Sunday, November 18, 2012

album review: 'dos!' by green day

You know, sometimes it really sucks to know a lot of music.

I understand that's probably one of the whitest, most hipster-esque things I could possibly say here, a statement that practically epitomizes 'first-world problems'. I mean, look at how that statement looks: 'Aww, look at Silens, he's bitching because he just knows about too much music because he has the free time and energy to listen to album after album. Yeah, I know I had a tiny violin stashed somewhere...'

I get how it looks - but I also can't deny that there is some rationale behind my feeling here. It's the feeling you get when you have submerged yourself in an interest so completely that nothing - nothing - surprises you anymore. It's the movie critic who can call every plot twist in the conventional family movie he's obliged to see, the TV critic who knows every beat of the filler episode, the video game critic playing a rehash or a remake without the slightest vestige of innovation. It's a really depressing feeling, because  the surprise has leaked from the experience. That thrill of discovering something new, that heady rush of excitement... it just fades away when you realize everything is going to be rote and by the numbers. 

It gets even worse when you know that you can squint slightly and directly trace the lineage of the art you're looking at to its ancestor, that you know exactly what they're building off of or ripping off. It's why so many professional critics get so damn excited when they see original IPs with interesting, fresh ideas, even if those IPs might not objectively be all that well-executed. They can overlook the slipshod nature or the shoestring budget or the clumsy story or the lousy production - it's something new!

**DATA IN THIS EXERCISE**
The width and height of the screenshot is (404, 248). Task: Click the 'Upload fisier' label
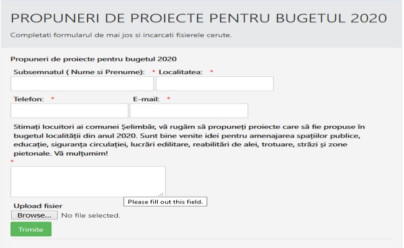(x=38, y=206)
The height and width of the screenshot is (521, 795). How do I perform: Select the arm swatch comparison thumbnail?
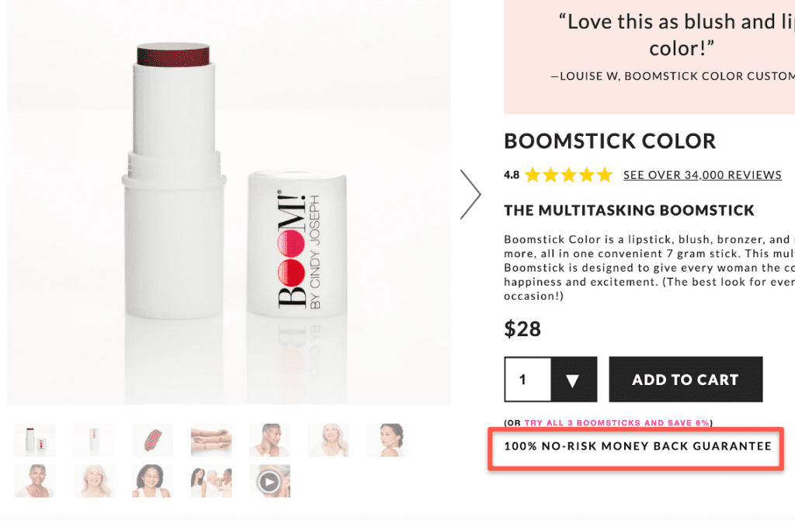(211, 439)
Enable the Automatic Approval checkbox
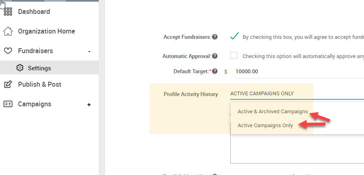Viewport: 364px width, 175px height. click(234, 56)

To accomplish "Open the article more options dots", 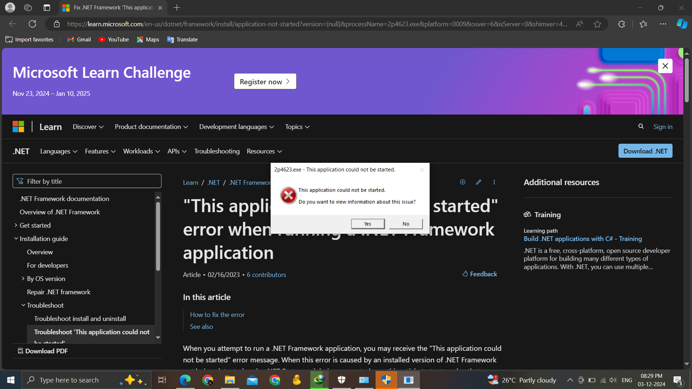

**WORK TO DO**
A. In the album review of 'dos!', what gets professional critics so excited?
B. Extract the records from their first line through the line containing "Viewport: 364px width, 175px", both ends included. Copy those lines exactly, omitting the pictures.

**RESPONSES**
A. Original IPs with interesting, fresh ideas.

B.
The width and height of the screenshot is (404, 248). Task: Click the 'Upload fisier' label
(x=38, y=206)
The height and width of the screenshot is (521, 795). How do I perform: Select the arm swatch comparison thumbnail?
(211, 439)
Enable the Automatic Approval checkbox
Viewport: 364px width, 175px height. click(234, 56)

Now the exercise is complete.